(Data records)
________

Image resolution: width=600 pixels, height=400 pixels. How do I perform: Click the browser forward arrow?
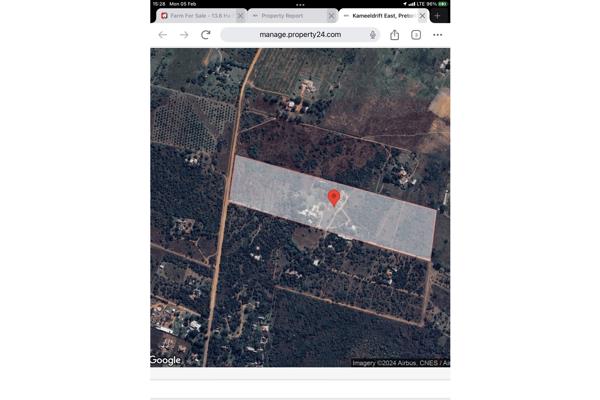pos(184,35)
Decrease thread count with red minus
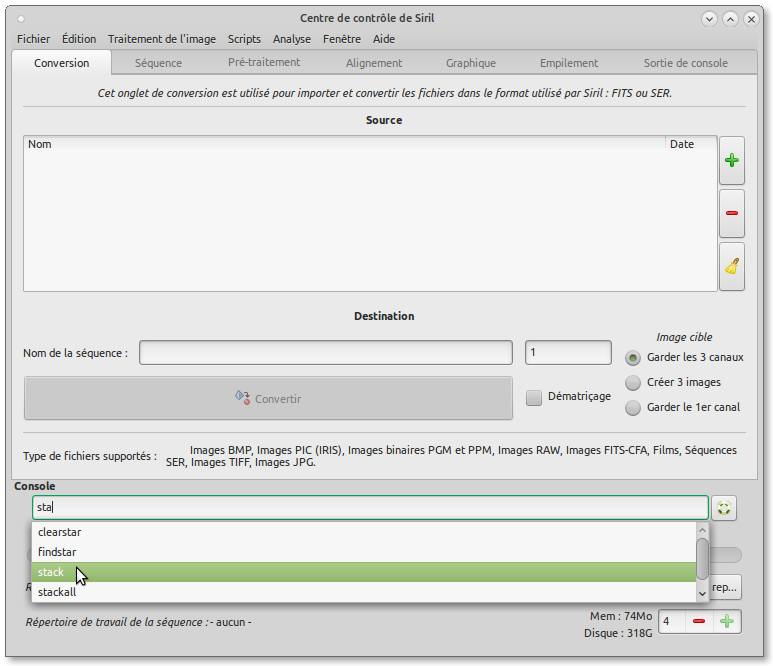Viewport: 773px width, 666px height. tap(699, 622)
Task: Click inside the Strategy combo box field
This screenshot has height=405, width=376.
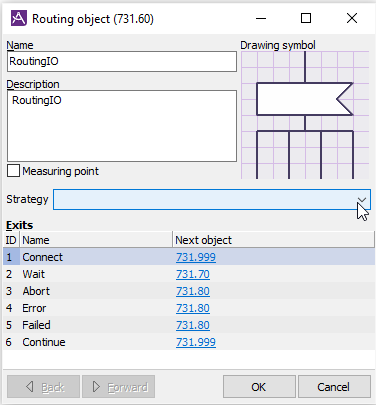Action: pos(212,200)
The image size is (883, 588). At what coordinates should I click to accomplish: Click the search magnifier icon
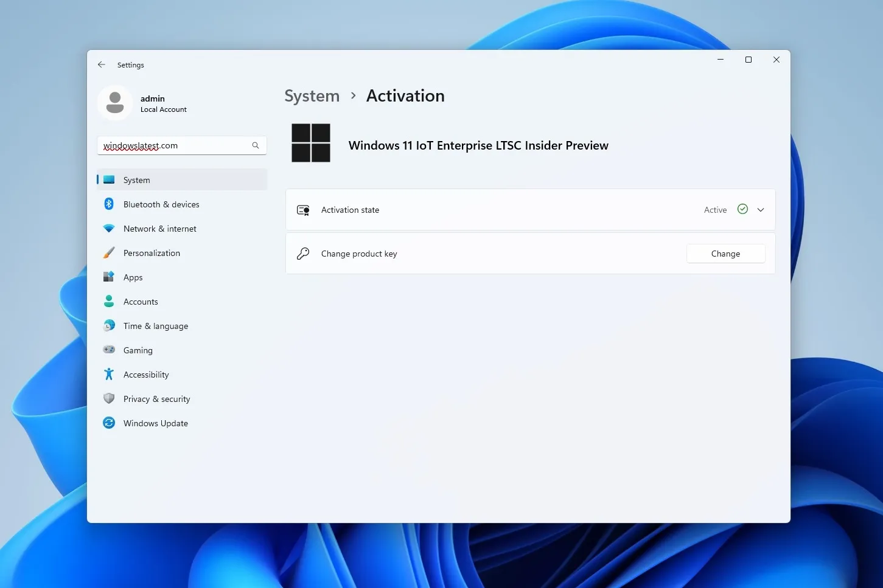255,145
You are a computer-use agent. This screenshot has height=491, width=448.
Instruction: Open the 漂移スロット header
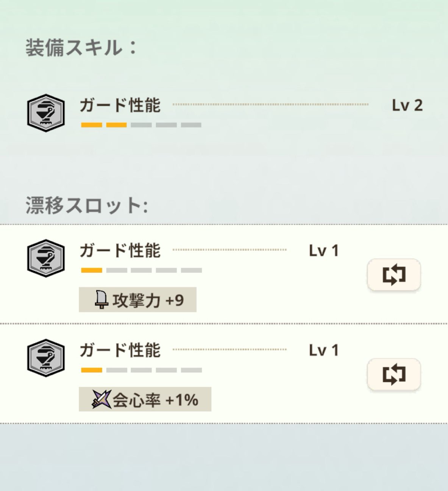click(x=86, y=205)

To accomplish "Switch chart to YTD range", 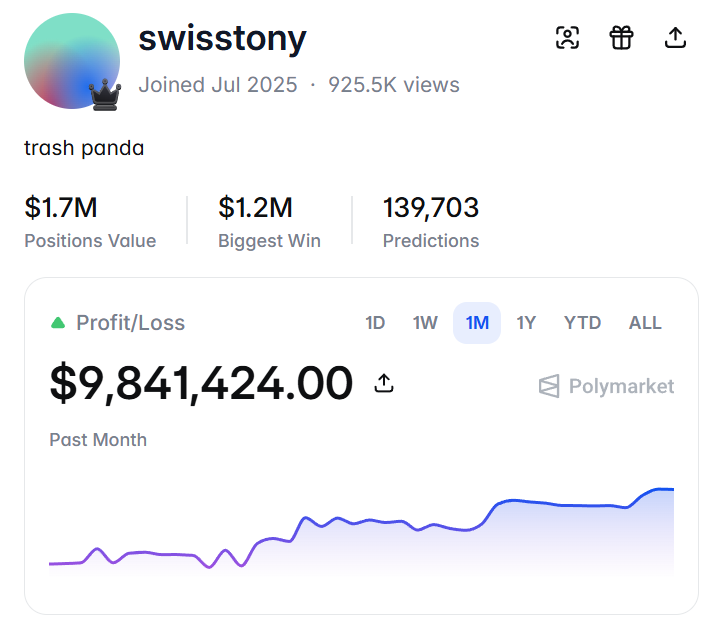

________

### Activity
Set down the lines from the one containing "You are a computer-use" through the last line of the records above, both included, exactly as they appear and with no other text. Pictures should not be set down.

### Answer to this exercise
You are a computer-use agent. This screenshot has height=491, width=448.
Instruction: Open the 漂移スロット header
click(x=86, y=205)

To accomplish "Switch chart to YTD range", 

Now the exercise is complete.